Für das Abitur mit SESB-Profil gilt, dass die SESB-SchülerInnen zwei Prüfungsfächer in der nichtdeutschen Partnersprache und ein schriftliches Prüfungsfach in Deutsch wählen mussten. Das weitere Prüfungsfach musste entweder eine weitere Fremdsprache oder ein in deutscher Sprache unterrichtetes Fach sein. Zusätzlich wird der Besuch der SESB neben dem Abiturszeugnis mit einem Zertifikat dokumentiert, welches u. a. die Aufnahme eines Hochschulstudiums im jeweiligen Partnerland vereinfacht.

Bis in das Jahr 1978 lassen sich Aktivitäten von Bürgern der Stadt Berlin zurückverfolgen, die sich verstärkt für die Gründung einer Europäischen Schule einsetzten. Im Jahr 1984 konstituierte sich die erste dauerhafte Elterninitiative mit dem Ziel, deren Gründung konsequent voranzutreiben. Seit dem Jahr 1986 beschäftigt sich auch die Europa-Union Berlin e.V. mit diesem Thema und richtete speziell hierfür die Arbeitsgemeinschaft „Internationale Schule für Europa" (AG-ISFE) ein, um die Initiativen in der Stadt zu bündeln.

Die Einrichtung einer Internationalen Schule für Europa (ISFE) sollte die kulturelle Vielfalt Europas zum Ausdruck bringen. Daneben verfolgte die AG-ISFE das Ziel, neue Formen übernationaler Pädagogik entwickeln und den mehrsprachigen Unterricht auf allen Schulstufen verbessern zu können. Erste Realisierungskonzepte wurden der Berliner Senatsverwaltung im Jahr 1987 vorgelegt. Allerdings sah man für die Einrichtung einer Europäischen Schule wegen des Besatzungsstatuts Berlins zum damaligen Zeitpunkt keinen Bedarf.

Nach der Wiedervereinigung beider Deutscher Staaten im Jahr 1990 wurde die ISFE-Initiative erneut aufgegriffen. Im November 1991 wurde die Gründung der SESB vom Berliner Abgeordnetenhaus beschlossen. Die Gründung war zunächst eine Antwort auf die historische Situation Berlins. Nach Abzug der Alliierten sollte sie dazu beitragen, das befürchtete sprachliche Vakuum an den Berliner Schulen zu füllen. Außerdem wollte man bildungspolitische Impulse in Richtung eines vereinten Europas geben. In diesem Zusammenhang sprach der Senat von einem „sprachintensiven Schultyp für sprachbegabte Kinder“. Die AG-ISFE hingegen setzte sich für eine „Schule mit Begegnungscharakter“ ein.
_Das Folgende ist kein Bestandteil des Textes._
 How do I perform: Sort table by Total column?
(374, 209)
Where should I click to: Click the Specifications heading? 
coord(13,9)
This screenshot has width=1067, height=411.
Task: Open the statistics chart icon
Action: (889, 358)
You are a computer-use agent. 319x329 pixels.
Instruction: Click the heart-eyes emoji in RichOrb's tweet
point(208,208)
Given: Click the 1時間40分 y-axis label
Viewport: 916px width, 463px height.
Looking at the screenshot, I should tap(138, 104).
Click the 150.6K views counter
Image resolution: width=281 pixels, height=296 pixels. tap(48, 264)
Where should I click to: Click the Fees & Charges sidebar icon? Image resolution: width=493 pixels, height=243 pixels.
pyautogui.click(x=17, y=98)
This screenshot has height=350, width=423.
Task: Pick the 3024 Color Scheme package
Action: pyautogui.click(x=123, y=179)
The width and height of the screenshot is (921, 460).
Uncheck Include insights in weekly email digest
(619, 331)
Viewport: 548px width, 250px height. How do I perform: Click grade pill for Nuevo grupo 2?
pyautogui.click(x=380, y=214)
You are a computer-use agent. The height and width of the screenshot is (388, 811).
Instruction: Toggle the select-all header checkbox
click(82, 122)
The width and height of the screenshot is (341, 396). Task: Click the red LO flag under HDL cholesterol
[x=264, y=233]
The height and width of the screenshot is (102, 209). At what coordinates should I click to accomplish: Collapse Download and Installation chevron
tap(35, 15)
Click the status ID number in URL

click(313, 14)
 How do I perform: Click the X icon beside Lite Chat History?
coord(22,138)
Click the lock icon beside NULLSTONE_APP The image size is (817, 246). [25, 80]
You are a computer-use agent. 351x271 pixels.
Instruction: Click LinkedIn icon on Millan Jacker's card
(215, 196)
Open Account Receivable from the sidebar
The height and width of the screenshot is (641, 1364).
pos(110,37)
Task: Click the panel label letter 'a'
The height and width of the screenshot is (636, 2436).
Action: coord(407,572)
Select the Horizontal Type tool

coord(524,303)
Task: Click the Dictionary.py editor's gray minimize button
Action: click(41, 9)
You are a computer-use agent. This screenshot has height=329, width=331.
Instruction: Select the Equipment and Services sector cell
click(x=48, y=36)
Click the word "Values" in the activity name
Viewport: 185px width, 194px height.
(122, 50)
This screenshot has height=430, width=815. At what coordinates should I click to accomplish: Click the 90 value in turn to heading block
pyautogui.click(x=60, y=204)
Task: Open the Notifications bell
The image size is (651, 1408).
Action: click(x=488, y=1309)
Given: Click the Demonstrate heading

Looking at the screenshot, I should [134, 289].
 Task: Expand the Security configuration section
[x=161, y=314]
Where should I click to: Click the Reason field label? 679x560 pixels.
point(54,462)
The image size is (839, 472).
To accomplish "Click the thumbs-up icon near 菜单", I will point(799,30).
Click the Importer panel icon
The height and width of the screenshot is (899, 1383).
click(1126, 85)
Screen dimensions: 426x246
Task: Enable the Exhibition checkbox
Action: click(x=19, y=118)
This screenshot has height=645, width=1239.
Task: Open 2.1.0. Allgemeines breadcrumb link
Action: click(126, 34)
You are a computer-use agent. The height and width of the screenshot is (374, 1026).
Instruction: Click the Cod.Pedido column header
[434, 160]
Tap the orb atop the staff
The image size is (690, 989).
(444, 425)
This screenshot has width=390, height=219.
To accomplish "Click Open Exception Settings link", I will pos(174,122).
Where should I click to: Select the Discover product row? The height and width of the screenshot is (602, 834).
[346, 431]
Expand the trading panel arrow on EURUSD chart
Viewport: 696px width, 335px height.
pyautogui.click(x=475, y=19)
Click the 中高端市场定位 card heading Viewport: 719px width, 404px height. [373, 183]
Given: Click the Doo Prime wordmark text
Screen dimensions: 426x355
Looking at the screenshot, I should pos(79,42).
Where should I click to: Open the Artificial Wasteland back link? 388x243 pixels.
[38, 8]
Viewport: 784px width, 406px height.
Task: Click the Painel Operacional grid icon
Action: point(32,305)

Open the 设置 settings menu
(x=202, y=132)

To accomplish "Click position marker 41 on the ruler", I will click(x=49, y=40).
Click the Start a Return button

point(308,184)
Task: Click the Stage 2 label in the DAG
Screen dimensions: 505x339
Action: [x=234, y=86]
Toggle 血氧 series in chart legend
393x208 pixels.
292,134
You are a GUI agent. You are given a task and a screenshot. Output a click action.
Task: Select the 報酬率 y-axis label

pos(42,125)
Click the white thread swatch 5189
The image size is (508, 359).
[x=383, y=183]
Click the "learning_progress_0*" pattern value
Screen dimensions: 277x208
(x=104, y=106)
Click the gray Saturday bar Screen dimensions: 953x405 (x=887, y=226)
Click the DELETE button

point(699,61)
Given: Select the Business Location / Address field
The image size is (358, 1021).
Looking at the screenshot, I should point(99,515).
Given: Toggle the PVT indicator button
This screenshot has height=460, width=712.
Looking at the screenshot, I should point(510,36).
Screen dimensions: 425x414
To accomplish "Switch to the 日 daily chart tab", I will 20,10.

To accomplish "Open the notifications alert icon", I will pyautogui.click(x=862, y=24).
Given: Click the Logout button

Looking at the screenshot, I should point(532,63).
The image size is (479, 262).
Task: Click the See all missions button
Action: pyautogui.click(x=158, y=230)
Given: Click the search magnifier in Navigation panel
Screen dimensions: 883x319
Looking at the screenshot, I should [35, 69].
Ihr war es wichtig, dass Sprachen im Rahmen dieser neuen Schulform als Kommunikations- und nicht als Selektionsmittel verstanden werden.
Seit der Gründung der SESB ist die AG-ISFE an der Weiterentwicklung dieser auf die Stadt Berlin begrenzten Schulform beteiligt. Eingerichtet wurden die ersten SESB-Standorte auf der Basis des Genehmigungsschreibens im Jahr 1992. Die Vorgaben des Genehmigungsschreibens waren die Einrichtung einer Begegnungsschule, in die zu gleichen Teilen Schüler aufgenommen werden sollten, deren Erstsprache Deutsch bzw. eine andere europäische Verkehrssprache ist. Begonnen wurde der Schulversuch mit deutsch-englisch, deutsch-französisch und deutsch-russisch sprachigen Kindern an jeweils zwei Schulstandorten.

In den folgenden Jahren kamen Standorte für die Sprachenkombinationen deutsch-spanisch (1994), deutsch-italienisch (1994), deutsch-türkisch (1995), deutsch-griechisch (1995), deutsch-portugiesisch (1997), deutsch-polnisch (1998) hinzu. Sie sind über das gesamte Berliner Stadtgebiet verteilt und bis auf drei Schulen an bestehende Standorte der Berliner Regelschule angegliedert.

Mit Freude stellen wir fest, dass der Schulversuch in ein Regelangebot der Berliner Schullandschaft überführt werden konnte, denn inzwischen gibt es die Europaschulen an achtzehn Grund- und neun Oberschulen, die von ca. 5.600 SchülerInnen besucht werden.